E l’assistenza, che è poi la prima ragione per la quale siamo arrivati fin qua facendo 656 chilometri da Bologna? “Kein problem”, sorride Reichmann, che chiama la signora ***, la responsabile del reparto assistenza (appunto), la quale arriva portandosi dietro un enorme librone pieno zeppo di numeri dei pezzi di ricambio per l’intera produzione Thorens dagli anni ’50 a oggi. Non tardiamo a capire che dietro la paciosa facciata di una tranquilla massaia tedesca di mezza età si cela una memoria storica completa e formidabile, che ricorda tutto di ogni particolare e che segue il ‘suo’ laboratorio con grande sapienza.

Si diverte anche lei quando le chiediamo qualche pezzo per i nostri vecchi ‘135’. Capisce che siamo appassionati di lunga pezza e che ai nostri Thorens vogliamo bene. Sì, è possibile portare lì, a Lahr, i propri ‘124’ o ‘135’ antichi per il tagliando, previo appuntamento. Saranno controllati, verificati, aggiustati secondo le necessità del caso, e restituiti in condizioni ottimali. E’ meglio comunque evitare di farsi illusioni sui prezzi, che sono piuttosto sostenuti sia per i pezzi di ricambio che per la mano d’opera; e la spedizione è delicata e costosa.

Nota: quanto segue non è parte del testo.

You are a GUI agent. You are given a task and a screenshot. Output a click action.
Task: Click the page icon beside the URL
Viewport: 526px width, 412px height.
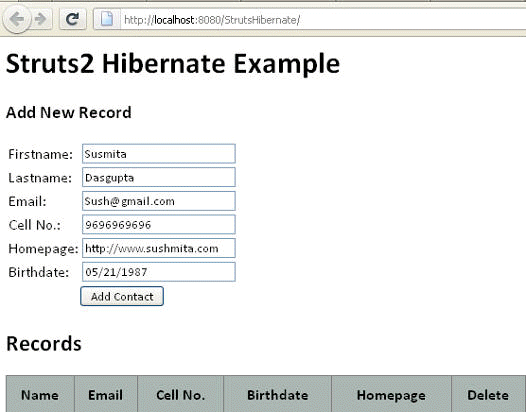pos(107,19)
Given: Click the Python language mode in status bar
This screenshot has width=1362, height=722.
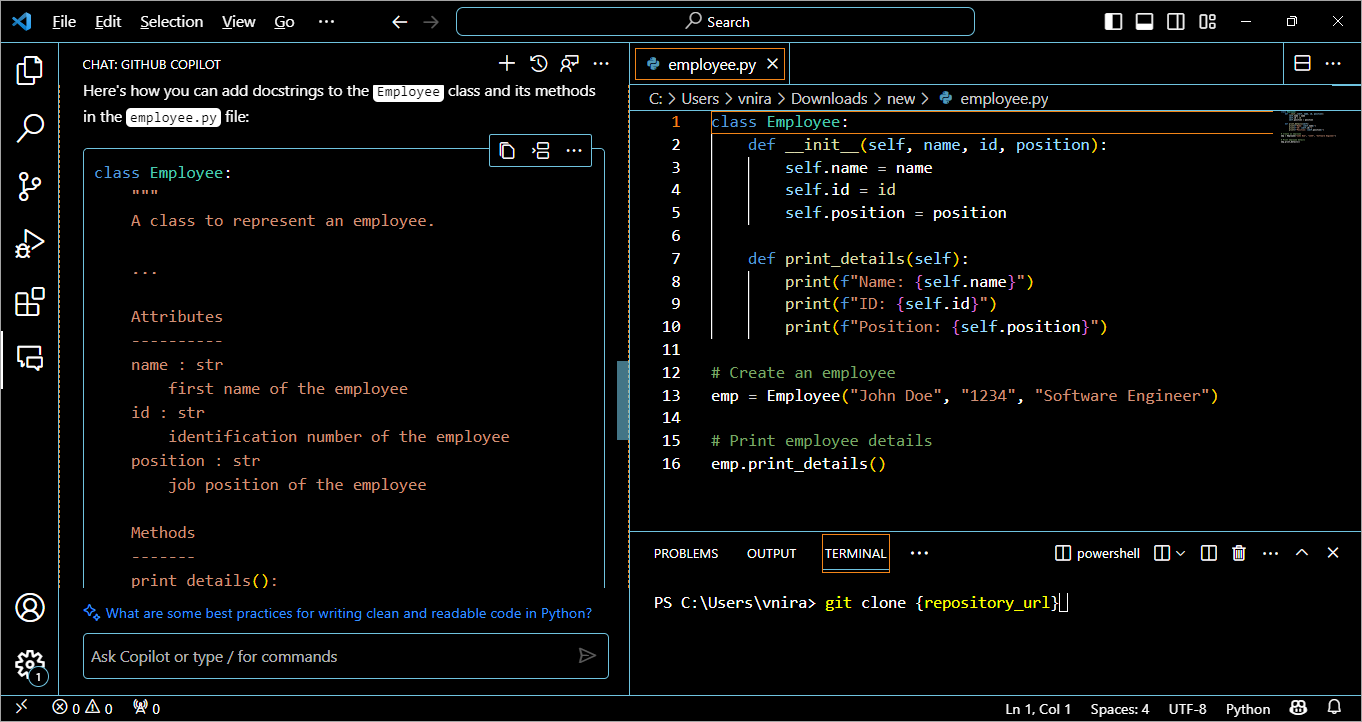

Meglio, potendo, ‘accompagnare’ i propri vecchi, preziosi piatti a Lahr e godersi la procedura di collaudo in situ, magari prendendosi una notte di riposo all’albergo “Adler” di Reichenbach, una stella Michelin ed un ambiente davvero squisito.

Ma l’assistenza perlomeno c’è, e questo ci conforta. Chi a suo tempo acquistò giradischi Garrard o Lenco, per non parlare dei modelli giapponesi, certi pezzi di ricambio fa fatica a trovarne: di assistenza in fabbrica, manco a parlarne. L’assistenza ai modelli più recenti può invece essere effettuata in Italia: la Casa che distribuisce Thorens è la MPI, un nome storico dell’Alta Fedeltà italiana, a garanzia di una buona distribuzione nazionale.

La Thorens si conferma grande, dunque, e non solo per la bontà dei suoi eccellenti prodotti attuali, ma anche perché dimostra un fondamentale rispetto per i suoi clienti, che non sono polli cui spremere denaro con l’abominevole tecnica ‘mordi e fuggi’ tipica di tante piccole Case che durano lo spazio d’un mattino. La Casa di Lahr assiste i suoi clienti anche dopo decenni, li coccola come vecchi amici; e anche questo aiuta a dare grande fiducia nella Casa, invitando a rimettere il glorioso marchio con la ‘R’ allungata nella lista dei nomi ‘giusti’ dell’Alta Fedeltà di altissimo livello.

Ripartiamo da Lahr, dal piccolo laboratorio dove alcune signore assemblano a mano ogni singolo Thorens, più tranquilli. Come se avessimo ritrovato in condizioni soddisfacenti un vecchio amico di cui avevamo perso le tracce; come se fossimo sicuri che, ora, quell’amico non sparirà più misteriosamente, nella nebbia, come successe in passato. Ora sappiamo dove sta, è una bella casa piena d’entusiasmo, troveremo a trovarlo.